(Dataset extract Opens)

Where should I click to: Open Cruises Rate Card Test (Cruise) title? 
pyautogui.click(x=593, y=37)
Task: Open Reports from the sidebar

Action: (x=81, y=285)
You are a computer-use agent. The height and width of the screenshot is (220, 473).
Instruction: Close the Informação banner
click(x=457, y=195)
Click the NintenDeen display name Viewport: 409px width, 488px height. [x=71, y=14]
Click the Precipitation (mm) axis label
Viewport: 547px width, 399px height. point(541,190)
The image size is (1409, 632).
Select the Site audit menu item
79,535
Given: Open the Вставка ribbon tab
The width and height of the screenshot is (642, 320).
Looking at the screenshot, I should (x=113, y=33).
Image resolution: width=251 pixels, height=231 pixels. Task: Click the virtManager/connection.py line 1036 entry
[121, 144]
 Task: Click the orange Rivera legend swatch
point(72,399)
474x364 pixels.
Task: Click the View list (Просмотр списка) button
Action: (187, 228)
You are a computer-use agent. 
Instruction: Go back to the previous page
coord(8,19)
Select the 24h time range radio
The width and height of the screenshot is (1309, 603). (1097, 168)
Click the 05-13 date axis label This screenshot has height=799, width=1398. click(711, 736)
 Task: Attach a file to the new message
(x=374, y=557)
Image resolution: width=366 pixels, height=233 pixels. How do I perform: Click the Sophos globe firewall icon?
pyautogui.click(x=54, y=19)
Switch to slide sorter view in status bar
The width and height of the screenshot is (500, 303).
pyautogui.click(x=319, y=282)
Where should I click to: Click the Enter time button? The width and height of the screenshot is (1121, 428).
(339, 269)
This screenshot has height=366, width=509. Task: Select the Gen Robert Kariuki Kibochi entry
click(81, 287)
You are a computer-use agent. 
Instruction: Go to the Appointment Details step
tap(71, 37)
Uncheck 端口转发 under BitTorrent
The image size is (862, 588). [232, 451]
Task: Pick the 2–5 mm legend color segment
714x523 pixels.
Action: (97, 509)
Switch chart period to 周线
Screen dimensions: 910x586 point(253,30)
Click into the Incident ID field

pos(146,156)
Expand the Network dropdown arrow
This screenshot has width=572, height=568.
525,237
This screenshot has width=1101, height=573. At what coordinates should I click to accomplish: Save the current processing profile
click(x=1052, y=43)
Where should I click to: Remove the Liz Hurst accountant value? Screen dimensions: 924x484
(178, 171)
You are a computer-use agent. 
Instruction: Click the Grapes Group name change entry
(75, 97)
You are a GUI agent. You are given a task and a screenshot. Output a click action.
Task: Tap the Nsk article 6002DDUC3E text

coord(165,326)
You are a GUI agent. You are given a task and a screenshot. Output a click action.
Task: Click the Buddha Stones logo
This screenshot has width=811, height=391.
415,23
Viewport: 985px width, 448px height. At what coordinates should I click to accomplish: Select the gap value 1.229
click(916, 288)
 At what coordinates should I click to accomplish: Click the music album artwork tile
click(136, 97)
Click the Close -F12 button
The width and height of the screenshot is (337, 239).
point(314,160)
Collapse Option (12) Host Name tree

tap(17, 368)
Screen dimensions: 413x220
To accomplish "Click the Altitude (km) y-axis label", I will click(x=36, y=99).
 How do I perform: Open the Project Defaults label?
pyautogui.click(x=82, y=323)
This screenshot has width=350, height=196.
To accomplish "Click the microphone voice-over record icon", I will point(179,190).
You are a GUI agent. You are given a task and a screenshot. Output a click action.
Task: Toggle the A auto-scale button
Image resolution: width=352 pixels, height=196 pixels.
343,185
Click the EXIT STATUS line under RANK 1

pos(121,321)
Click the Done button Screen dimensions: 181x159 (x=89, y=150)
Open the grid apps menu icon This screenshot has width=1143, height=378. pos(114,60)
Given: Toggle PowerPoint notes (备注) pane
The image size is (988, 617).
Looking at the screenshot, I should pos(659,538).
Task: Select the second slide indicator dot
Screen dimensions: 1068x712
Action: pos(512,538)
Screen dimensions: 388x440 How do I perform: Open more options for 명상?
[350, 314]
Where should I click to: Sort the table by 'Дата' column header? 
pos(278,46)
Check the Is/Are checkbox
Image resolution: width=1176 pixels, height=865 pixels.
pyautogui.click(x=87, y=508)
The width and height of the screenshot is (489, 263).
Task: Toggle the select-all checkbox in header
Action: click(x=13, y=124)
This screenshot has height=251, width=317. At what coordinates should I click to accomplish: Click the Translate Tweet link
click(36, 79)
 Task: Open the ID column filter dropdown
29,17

(Dataset extract Closes)

__Assignment__
Every record above needs to be returned in full, exactly.

__Result of the task__
Where should I click to: Open Cruises Rate Card Test (Cruise) title? 
pyautogui.click(x=593, y=37)
Task: Open Reports from the sidebar

Action: (x=81, y=285)
You are a computer-use agent. The height and width of the screenshot is (220, 473).
Instruction: Close the Informação banner
click(x=457, y=195)
Click the NintenDeen display name Viewport: 409px width, 488px height. [x=71, y=14]
Click the Precipitation (mm) axis label
Viewport: 547px width, 399px height. point(541,190)
The image size is (1409, 632).
Select the Site audit menu item
79,535
Given: Open the Вставка ribbon tab
The width and height of the screenshot is (642, 320).
Looking at the screenshot, I should (x=113, y=33).
Image resolution: width=251 pixels, height=231 pixels. Task: Click the virtManager/connection.py line 1036 entry
[121, 144]
 Task: Click the orange Rivera legend swatch
point(72,399)
474x364 pixels.
Task: Click the View list (Просмотр списка) button
Action: (187, 228)
You are a computer-use agent. 
Instruction: Go back to the previous page
coord(8,19)
Select the 24h time range radio
The width and height of the screenshot is (1309, 603). (1097, 168)
Click the 05-13 date axis label This screenshot has height=799, width=1398. click(711, 736)
 Task: Attach a file to the new message
(x=374, y=557)
Image resolution: width=366 pixels, height=233 pixels. How do I perform: Click the Sophos globe firewall icon?
pyautogui.click(x=54, y=19)
Switch to slide sorter view in status bar
The width and height of the screenshot is (500, 303).
pyautogui.click(x=319, y=282)
Where should I click to: Click the Enter time button? The width and height of the screenshot is (1121, 428).
(339, 269)
This screenshot has height=366, width=509. Task: Select the Gen Robert Kariuki Kibochi entry
click(81, 287)
You are a computer-use agent. 
Instruction: Go to the Appointment Details step
tap(71, 37)
Uncheck 端口转发 under BitTorrent
The image size is (862, 588). [232, 451]
Task: Pick the 2–5 mm legend color segment
714x523 pixels.
Action: (97, 509)
Switch chart period to 周线
Screen dimensions: 910x586 point(253,30)
Click into the Incident ID field

pos(146,156)
Expand the Network dropdown arrow
This screenshot has width=572, height=568.
525,237
This screenshot has width=1101, height=573. At what coordinates should I click to accomplish: Save the current processing profile
click(x=1052, y=43)
Where should I click to: Remove the Liz Hurst accountant value? Screen dimensions: 924x484
(178, 171)
You are a computer-use agent. 
Instruction: Click the Grapes Group name change entry
(75, 97)
You are a GUI agent. You are given a task and a screenshot. Output a click action.
Task: Tap the Nsk article 6002DDUC3E text

coord(165,326)
You are a GUI agent. You are given a task and a screenshot. Output a click action.
Task: Click the Buddha Stones logo
This screenshot has width=811, height=391.
415,23
Viewport: 985px width, 448px height. At what coordinates should I click to accomplish: Select the gap value 1.229
click(916, 288)
 At what coordinates should I click to accomplish: Click the music album artwork tile
click(136, 97)
Click the Close -F12 button
The width and height of the screenshot is (337, 239).
point(314,160)
Collapse Option (12) Host Name tree

tap(17, 368)
Screen dimensions: 413x220
To accomplish "Click the Altitude (km) y-axis label", I will click(x=36, y=99).
 How do I perform: Open the Project Defaults label?
pyautogui.click(x=82, y=323)
This screenshot has width=350, height=196.
To accomplish "Click the microphone voice-over record icon", I will point(179,190).
You are a GUI agent. You are given a task and a screenshot. Output a click action.
Task: Toggle the A auto-scale button
Image resolution: width=352 pixels, height=196 pixels.
343,185
Click the EXIT STATUS line under RANK 1

pos(121,321)
Click the Done button Screen dimensions: 181x159 (x=89, y=150)
Open the grid apps menu icon This screenshot has width=1143, height=378. pos(114,60)
Given: Toggle PowerPoint notes (备注) pane
The image size is (988, 617).
Looking at the screenshot, I should pos(659,538).
Task: Select the second slide indicator dot
Screen dimensions: 1068x712
Action: pos(512,538)
Screen dimensions: 388x440 How do I perform: Open more options for 명상?
[350, 314]
Where should I click to: Sort the table by 'Дата' column header? 
pos(278,46)
Check the Is/Are checkbox
Image resolution: width=1176 pixels, height=865 pixels.
pyautogui.click(x=87, y=508)
The width and height of the screenshot is (489, 263).
Task: Toggle the select-all checkbox in header
Action: click(x=13, y=124)
This screenshot has height=251, width=317. At what coordinates should I click to accomplish: Click the Translate Tweet link
click(36, 79)
 Task: Open the ID column filter dropdown
29,17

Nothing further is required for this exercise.